Colección: La Educación
Número: (132-133) I,II
3. A Description of the New School Program4
New School innovations in school organization, curriculum and instruction, staff training, and community relations are described in turn. Bear in mind that these represent ideal reforms. The degree to which they have been implemented is addressed in Part 5.
New Schools are organized around a multigrade system, usually with one or two teachers per school. In sparsely populated areas, student populations may be inadequate to justify a separate teacher for each grade level. If educational outputs are not reduced by multigrade instruction, the system can be a cost-effective way of increasing primary coverage in rural areas. Students complete academic units at their own pace through group and individual work, which may take more or less time than allotted. If they leave school to assist in agricultural activities and later reenter school, they do not start the year anew, implying savings to schools through reduced repetition rates.
Curriculum and Instruction
Individual student work, emphasized in traditional schools, is combined with work in small groups. In a multigrade setting, group work relieves the teacher of the need to constantly monitor or lecture to students, providing a way to keep students on task. Instruction of younger students by older students or parent volunteers is often used as a cost-effective means of providing assistance to students that have fallen behind.

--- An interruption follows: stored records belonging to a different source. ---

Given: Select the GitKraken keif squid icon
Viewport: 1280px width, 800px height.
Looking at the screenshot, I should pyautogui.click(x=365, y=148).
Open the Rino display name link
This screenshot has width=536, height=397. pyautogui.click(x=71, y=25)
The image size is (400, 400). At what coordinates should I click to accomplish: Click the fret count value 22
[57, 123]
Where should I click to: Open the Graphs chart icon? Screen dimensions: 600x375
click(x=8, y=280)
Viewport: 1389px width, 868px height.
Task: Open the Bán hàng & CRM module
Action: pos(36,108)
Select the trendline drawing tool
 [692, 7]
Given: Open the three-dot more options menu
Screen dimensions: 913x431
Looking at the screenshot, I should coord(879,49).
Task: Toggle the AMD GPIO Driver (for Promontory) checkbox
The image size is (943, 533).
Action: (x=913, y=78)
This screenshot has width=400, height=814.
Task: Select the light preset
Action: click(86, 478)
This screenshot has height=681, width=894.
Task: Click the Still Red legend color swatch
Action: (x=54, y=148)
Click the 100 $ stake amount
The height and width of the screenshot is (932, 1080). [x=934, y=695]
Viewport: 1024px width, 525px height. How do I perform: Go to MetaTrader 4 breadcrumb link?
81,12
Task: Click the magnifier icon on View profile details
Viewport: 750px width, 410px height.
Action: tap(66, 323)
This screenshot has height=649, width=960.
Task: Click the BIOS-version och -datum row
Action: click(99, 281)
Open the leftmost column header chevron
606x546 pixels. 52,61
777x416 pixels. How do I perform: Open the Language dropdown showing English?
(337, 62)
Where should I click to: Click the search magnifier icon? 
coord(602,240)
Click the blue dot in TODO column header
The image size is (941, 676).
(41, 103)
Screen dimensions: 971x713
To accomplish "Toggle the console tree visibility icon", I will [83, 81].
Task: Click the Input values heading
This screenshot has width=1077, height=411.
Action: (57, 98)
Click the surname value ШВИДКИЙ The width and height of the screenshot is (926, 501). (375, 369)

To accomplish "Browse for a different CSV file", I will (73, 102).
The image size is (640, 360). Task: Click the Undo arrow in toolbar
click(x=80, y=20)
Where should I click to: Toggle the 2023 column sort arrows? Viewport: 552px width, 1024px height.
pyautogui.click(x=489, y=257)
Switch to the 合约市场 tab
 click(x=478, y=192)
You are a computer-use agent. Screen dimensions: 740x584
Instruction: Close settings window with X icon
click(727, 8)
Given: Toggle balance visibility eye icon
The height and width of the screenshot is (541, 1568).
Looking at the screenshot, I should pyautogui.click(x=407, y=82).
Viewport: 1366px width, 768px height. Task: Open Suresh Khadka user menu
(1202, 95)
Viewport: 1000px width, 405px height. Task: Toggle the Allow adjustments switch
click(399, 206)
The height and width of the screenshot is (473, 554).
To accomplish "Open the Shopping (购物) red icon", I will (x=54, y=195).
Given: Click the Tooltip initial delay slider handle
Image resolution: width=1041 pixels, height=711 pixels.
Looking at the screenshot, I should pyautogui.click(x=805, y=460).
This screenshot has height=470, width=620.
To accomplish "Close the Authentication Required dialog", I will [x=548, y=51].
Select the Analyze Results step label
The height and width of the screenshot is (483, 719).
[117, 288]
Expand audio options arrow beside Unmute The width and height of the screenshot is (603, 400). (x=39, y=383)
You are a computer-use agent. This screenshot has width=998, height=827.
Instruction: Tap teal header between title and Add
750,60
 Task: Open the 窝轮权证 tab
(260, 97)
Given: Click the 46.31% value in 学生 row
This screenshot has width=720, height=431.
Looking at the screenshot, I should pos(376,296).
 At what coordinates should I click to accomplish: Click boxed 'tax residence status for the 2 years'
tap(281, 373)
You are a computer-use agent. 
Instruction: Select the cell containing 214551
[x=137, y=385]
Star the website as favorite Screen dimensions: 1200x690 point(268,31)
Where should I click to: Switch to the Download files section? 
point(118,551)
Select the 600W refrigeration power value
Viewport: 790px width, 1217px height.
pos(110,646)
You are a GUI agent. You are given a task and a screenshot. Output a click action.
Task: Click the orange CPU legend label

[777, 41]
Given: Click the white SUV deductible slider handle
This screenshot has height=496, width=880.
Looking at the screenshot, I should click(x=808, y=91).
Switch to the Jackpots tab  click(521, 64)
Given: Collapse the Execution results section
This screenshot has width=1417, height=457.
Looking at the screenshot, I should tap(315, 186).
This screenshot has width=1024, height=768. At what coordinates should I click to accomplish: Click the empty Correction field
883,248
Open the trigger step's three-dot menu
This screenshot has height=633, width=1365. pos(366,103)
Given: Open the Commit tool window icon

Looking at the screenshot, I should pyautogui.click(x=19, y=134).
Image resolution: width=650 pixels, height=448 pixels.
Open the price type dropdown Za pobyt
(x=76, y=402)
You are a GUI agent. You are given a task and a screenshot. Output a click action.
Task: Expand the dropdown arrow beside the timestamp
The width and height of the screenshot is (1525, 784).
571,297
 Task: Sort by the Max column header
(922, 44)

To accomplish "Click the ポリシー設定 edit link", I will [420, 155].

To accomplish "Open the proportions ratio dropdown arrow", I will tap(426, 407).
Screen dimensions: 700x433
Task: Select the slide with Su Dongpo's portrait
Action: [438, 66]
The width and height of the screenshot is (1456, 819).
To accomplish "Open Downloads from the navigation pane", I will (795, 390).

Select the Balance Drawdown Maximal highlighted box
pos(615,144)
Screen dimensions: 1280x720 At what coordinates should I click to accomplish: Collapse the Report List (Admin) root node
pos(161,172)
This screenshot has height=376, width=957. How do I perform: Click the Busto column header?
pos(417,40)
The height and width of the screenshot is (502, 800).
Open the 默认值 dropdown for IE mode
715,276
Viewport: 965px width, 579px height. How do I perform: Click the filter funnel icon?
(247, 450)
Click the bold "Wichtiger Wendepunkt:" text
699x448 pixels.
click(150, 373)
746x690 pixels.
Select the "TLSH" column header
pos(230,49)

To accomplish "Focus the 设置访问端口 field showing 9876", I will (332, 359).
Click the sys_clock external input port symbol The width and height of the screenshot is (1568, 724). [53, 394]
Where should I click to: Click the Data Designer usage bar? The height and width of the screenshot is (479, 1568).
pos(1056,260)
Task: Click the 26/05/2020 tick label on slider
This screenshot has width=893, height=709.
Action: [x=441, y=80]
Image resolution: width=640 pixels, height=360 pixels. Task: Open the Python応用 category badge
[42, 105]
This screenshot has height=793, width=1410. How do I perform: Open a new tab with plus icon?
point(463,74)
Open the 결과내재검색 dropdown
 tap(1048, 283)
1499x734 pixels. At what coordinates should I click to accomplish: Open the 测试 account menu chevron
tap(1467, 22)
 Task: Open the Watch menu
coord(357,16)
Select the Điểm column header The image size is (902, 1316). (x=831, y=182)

Self-instructional learning guides in mathematics, Spanish, science, and social studies direct group and individual work. They are accompanied by teacher guides. Units in the book state the learning objective, guided activities to be completed, and free activities that require application of the knowledge gained. Some involve creative exploration and application of regional-specific knowledge. For instance, local recipes, oral traditions, or flora are collected and studied. Materials related to the different curricular areas are gathered in “learning corners” organized by students, where other children can benefit from them. As students advance through activities and exercises in the guides, they are shown to the teacher, who authorizes students to advance. Students may advance at different paces and only do so upon exhibiting sufficient mastery of concepts. The requirements for advancement are explicitly stated and available to students.
An integral part of the New School is a small library that teaches basic research skills when effectively utilized by the teacher. It complements the self-instructional guides, and provides additional opportunities for motivated or advanced students. A student council is organized by the teacher. Students divide into committees, thus learning skills of organization and cooperation. The committees address a variety of issues, including cleaning and maintenance of the school, care of the library, school discipline, and peer tutoring. Other elements of New Schools include a classroom decorated with the alphabet, numbers, and student art, a suggestion box where student input is solicited, and varied recreational activities.5
Basic teacher training is divided into three one-week courses conducted throughout the first school year. Courses use a detailed manual that is organized similarly to student learning guides.6 The first session addresses the aims and methodology of the New School, organization of the building and classroom, developing the learning corners, establishing a student council, and basic methods of group work. Instruction is conducted in much the same way as it is in the functioning New School, so that teachers “learn-by-doing” instead of passively attending lectures. Once the school is organized and the community has been mobilized, the second workshop takes place two or three months later. It focuses on learning to effectively use the student learning guides, work in a multigrade setting, and as many other innovations as the teacher is ready to implement. The final workshop covers the use of the school library as well as a final review.
Once completed there are follow-up workshops as needed in “microcenters.” Centers are located in a demonstration school where the New School methodology is thought to be particularly well-implemented. In recent years, visits to these schools have become an essential element of a teacher’s initiation into the New School program. There teachers are free to exchange ideas, doubts, and questions with other teachers and a supervisor in an informal, non-hierarchical group setting.
A workshop is also held for administrators at the department level and at the level of “school clusters,”or smaller groups of New Schools located in the same area. In addition to exposition of the New School program, it is designed to encourage a mentoring and collaborative relationship between administrators and teachers.
New Schools are designed to be resources for the community. Substantial latitude is left to the teacher to design interventions, but several are suggested or required. Students and their family members collaborate in making a map of the surrounding community. Basic personal and demographic information is collected on each family, which allows teachers to efficiently plan for upcoming years. Teachers use this information to prepare a “county monograph,” which describes the culture, health, jobs, and other characteristics of community members. With the community, an agricultural calendar is prepared that serves a dual purpose: to provide a means of planning school schedules and a learning tool for the teacher and children. Learning guides mentioned above often explicitly require collecting knowledge and materials from the community, which can be helpful in forging bonds. Sometimes parents collaborate in the actual construction and maintenance of the school and furniture that facilitates implementation of the reforms (i.e., desks that facilitate group work, shelves for the learning corners, etc.). Toward this end, an illustrated manual gives practical guidance.